Émissions interactives, reportages, mais aussi missions de sensibilisation, les représentants des principaux médias participent aux réunions de coordination au même titre que les autorités, le personnel de santé et les ONG. Chaque jour, depuis le début de l’épidémie, l’émission « Libre opinion » sur Radio espace forêt, laisse la parole aux auditeurs dans leur langue maternelle.
« On le fait pour les gens qui ont des doutes sur certaines choses. On a un spécialiste en studio, qui est là, les auditeurs appellent, posent des questions et le spécialiste qui est là, il répond. Cela permet un peu d’enlever certaines zones d’ombre », explique Facely Konaté, directeur de Radio espace forêt.

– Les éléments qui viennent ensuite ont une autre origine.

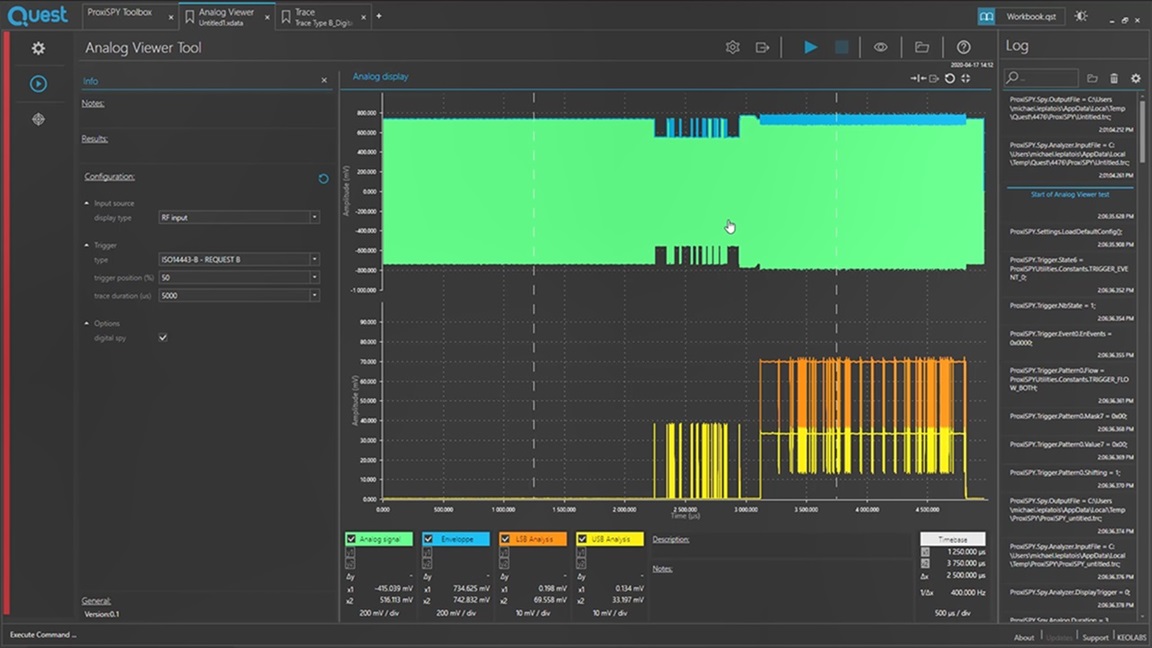Open the help question mark icon

[963, 48]
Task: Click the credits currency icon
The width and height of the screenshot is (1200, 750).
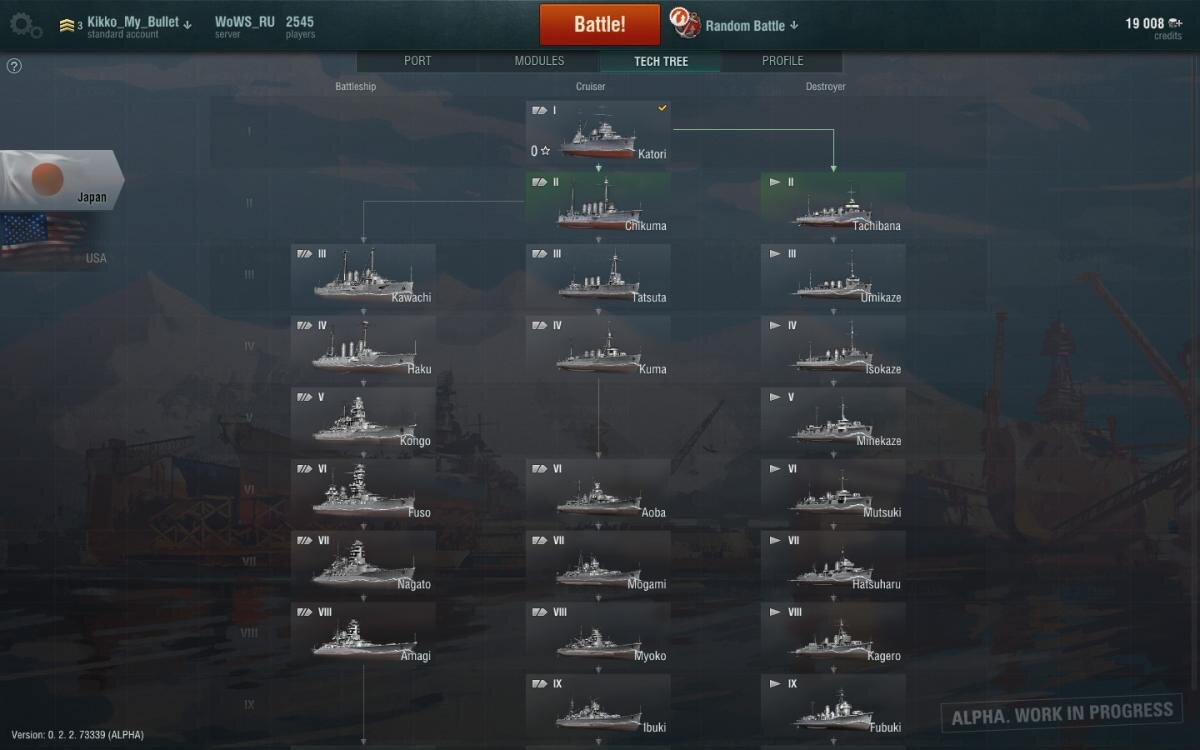Action: coord(1175,23)
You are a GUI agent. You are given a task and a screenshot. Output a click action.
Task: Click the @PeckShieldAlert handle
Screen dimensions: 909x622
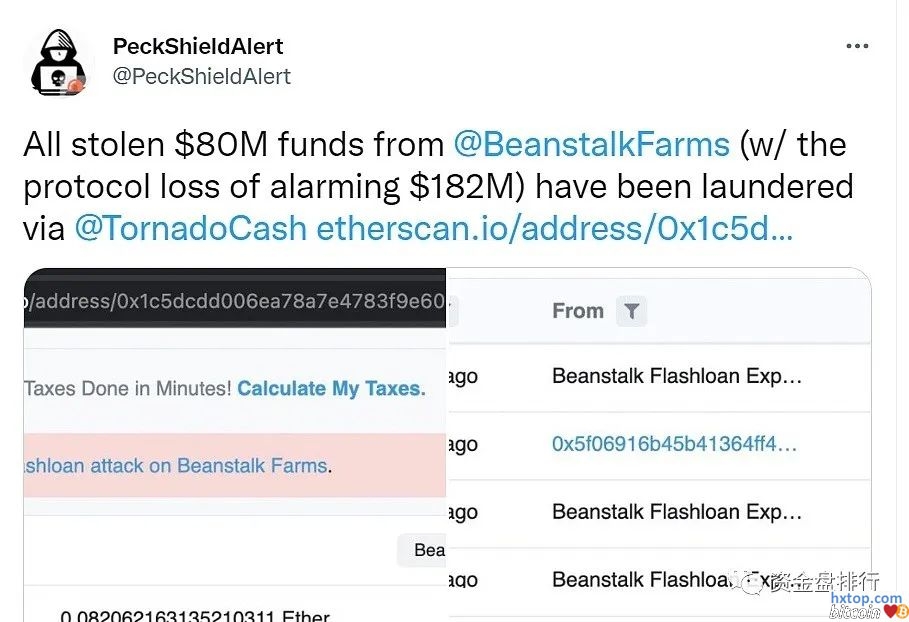(x=201, y=77)
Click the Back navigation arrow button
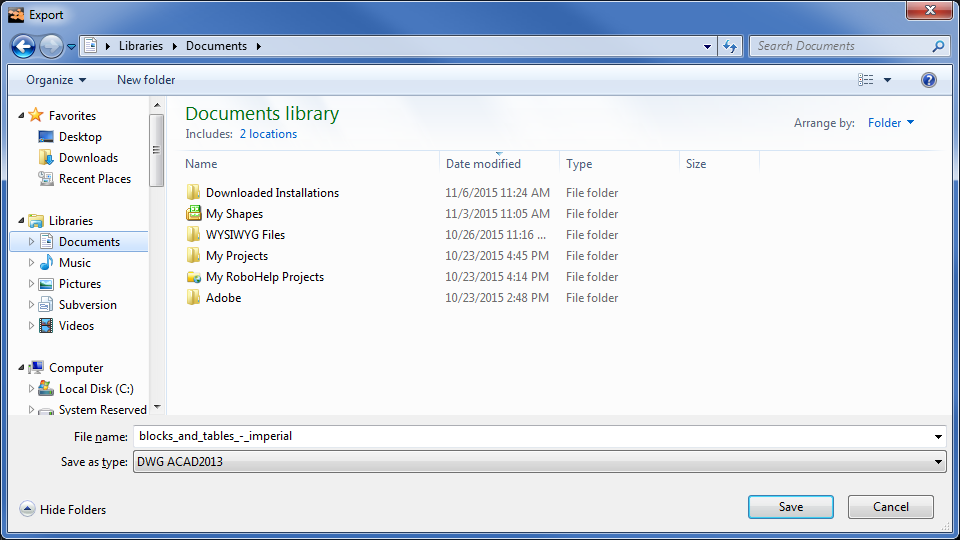This screenshot has height=540, width=960. [24, 46]
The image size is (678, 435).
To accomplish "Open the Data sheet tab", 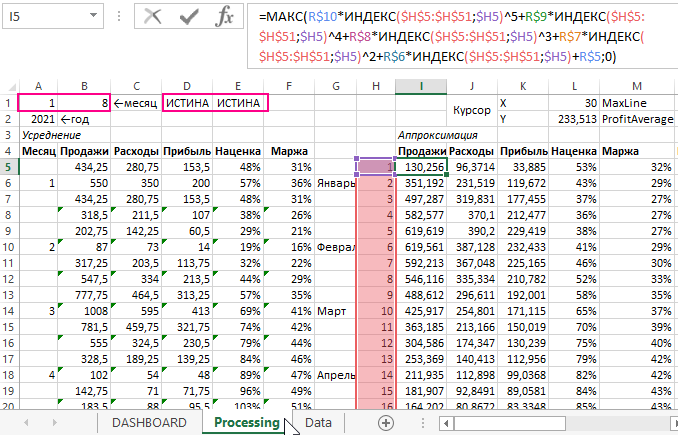I will [x=318, y=423].
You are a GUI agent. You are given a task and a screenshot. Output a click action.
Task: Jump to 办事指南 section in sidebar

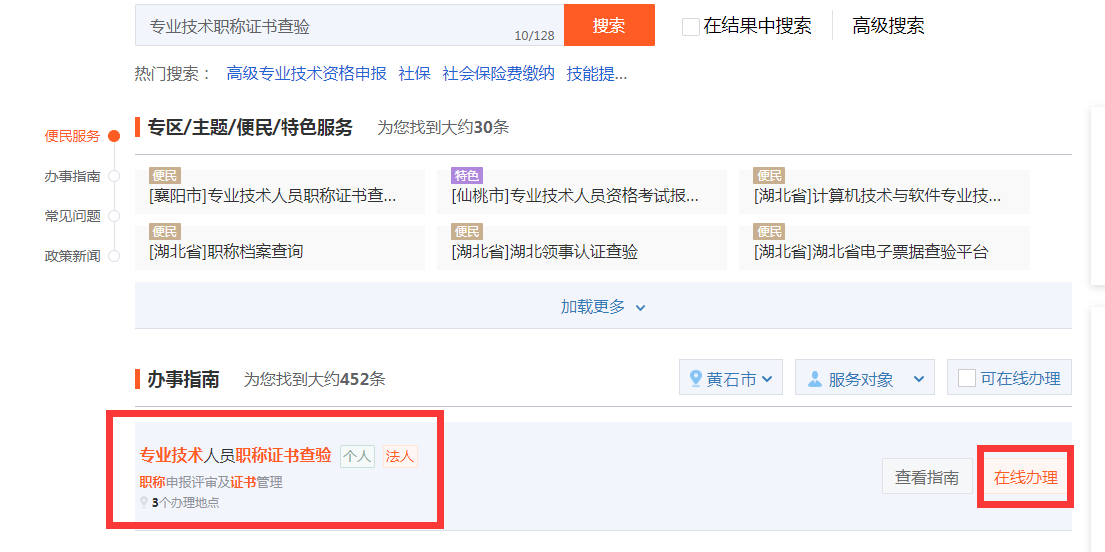tap(72, 176)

De retour d’une mission difficile dans un quartier réticent à la vaccination, un acteur de la riposte lance : « Vous pouvez y aller, vous qui êtes journalistes, ils vont bien vous recevoir. »
Et pourtant pour le journaliste Christophe Milimono, directeur de la Radio rurale, ce travail est capital : « Beaucoup d’animateurs dans nos radios, beaucoup de journalistes sont issus de ces communautés. Donc, c’est à dire que nous, nous sommes les fils conducteurs. Nous devenons acteurs et nous leur donnons la parole. Les autres n’ont pas cette possibilité de leur donner la parole. Donc voilà pourquoi, là où les autres ne peuvent pas passer, nous sommes journalistes, nous sommes animateurs, nous sommes communicateurs. »
Christophe Milimono est l’un des seuls survivants du massacre de Womey en 2014. Huit personnes, dont deux journalistes, avaient perdu la vie dans une mission sensibilisation.